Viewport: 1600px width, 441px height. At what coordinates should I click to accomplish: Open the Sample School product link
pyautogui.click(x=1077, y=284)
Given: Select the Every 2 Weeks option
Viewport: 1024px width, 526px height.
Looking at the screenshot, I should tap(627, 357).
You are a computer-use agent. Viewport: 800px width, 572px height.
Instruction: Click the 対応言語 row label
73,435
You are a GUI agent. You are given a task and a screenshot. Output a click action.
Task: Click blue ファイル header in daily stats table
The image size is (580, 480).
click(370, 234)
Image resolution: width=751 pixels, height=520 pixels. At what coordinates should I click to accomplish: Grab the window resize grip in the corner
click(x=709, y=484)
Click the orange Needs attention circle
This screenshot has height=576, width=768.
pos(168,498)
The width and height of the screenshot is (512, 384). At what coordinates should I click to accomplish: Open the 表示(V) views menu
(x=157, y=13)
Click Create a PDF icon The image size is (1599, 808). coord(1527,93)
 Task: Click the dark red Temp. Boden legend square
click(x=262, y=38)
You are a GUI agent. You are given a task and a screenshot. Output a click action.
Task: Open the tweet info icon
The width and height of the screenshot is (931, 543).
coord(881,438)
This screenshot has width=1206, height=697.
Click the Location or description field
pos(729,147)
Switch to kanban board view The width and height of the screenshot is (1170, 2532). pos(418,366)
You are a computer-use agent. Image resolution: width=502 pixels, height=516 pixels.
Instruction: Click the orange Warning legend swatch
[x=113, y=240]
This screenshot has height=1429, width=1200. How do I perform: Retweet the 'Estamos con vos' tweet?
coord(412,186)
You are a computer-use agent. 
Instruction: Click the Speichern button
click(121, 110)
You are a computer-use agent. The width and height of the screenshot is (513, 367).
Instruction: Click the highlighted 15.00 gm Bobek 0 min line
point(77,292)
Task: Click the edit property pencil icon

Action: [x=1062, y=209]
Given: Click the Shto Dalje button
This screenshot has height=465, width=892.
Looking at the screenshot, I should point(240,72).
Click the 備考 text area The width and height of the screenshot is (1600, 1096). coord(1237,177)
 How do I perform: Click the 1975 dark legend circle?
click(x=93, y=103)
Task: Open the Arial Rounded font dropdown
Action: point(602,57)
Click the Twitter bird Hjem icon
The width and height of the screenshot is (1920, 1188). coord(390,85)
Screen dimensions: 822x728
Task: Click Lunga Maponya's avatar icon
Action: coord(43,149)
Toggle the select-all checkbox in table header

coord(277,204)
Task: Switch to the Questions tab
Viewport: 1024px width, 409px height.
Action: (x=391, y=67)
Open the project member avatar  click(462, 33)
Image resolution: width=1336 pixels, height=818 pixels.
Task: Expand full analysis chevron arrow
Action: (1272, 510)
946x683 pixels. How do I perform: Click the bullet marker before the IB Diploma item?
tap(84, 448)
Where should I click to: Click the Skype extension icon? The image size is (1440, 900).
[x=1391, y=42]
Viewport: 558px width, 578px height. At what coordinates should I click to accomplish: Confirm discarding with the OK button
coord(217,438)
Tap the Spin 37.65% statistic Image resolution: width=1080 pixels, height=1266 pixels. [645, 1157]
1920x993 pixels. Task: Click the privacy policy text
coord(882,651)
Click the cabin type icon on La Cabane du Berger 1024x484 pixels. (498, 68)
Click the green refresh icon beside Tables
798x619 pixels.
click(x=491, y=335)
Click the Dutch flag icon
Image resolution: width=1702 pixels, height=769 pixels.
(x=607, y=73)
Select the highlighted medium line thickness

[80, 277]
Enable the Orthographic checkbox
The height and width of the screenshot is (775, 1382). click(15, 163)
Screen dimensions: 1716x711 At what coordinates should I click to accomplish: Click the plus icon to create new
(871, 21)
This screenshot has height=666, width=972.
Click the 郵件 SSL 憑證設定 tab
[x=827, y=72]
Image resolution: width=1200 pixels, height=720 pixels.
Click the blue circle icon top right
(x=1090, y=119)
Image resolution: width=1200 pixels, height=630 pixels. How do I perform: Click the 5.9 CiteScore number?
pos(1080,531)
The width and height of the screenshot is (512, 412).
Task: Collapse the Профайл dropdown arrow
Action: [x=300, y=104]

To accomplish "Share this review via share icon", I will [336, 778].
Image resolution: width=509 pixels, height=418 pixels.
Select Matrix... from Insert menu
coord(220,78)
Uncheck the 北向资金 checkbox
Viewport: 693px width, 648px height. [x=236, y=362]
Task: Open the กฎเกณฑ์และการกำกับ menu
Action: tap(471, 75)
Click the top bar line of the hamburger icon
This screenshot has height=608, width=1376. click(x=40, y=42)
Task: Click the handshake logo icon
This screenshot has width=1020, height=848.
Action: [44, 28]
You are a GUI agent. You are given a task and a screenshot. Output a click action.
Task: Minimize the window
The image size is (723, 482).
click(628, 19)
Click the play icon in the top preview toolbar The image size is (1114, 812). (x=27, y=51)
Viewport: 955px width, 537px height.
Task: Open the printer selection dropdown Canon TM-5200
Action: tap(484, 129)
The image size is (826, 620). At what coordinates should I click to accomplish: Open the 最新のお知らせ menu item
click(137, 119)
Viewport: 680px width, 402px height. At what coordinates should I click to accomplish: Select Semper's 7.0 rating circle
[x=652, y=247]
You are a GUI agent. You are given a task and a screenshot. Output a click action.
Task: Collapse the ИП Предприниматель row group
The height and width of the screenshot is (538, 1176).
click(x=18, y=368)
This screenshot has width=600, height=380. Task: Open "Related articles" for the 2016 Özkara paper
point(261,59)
..........
What is required -
Beginning with the line that holds "The image size is (826, 620)." and ending with the last line of the data, copy each line exactly and add nothing.

Response to the task -
The image size is (826, 620). At what coordinates should I click to accomplish: Open the 最新のお知らせ menu item
click(137, 119)
Viewport: 680px width, 402px height. At what coordinates should I click to accomplish: Select Semper's 7.0 rating circle
[x=652, y=247]
You are a GUI agent. You are given a task and a screenshot. Output a click action.
Task: Collapse the ИП Предприниматель row group
The height and width of the screenshot is (538, 1176).
click(x=18, y=368)
This screenshot has width=600, height=380. Task: Open "Related articles" for the 2016 Özkara paper
point(261,59)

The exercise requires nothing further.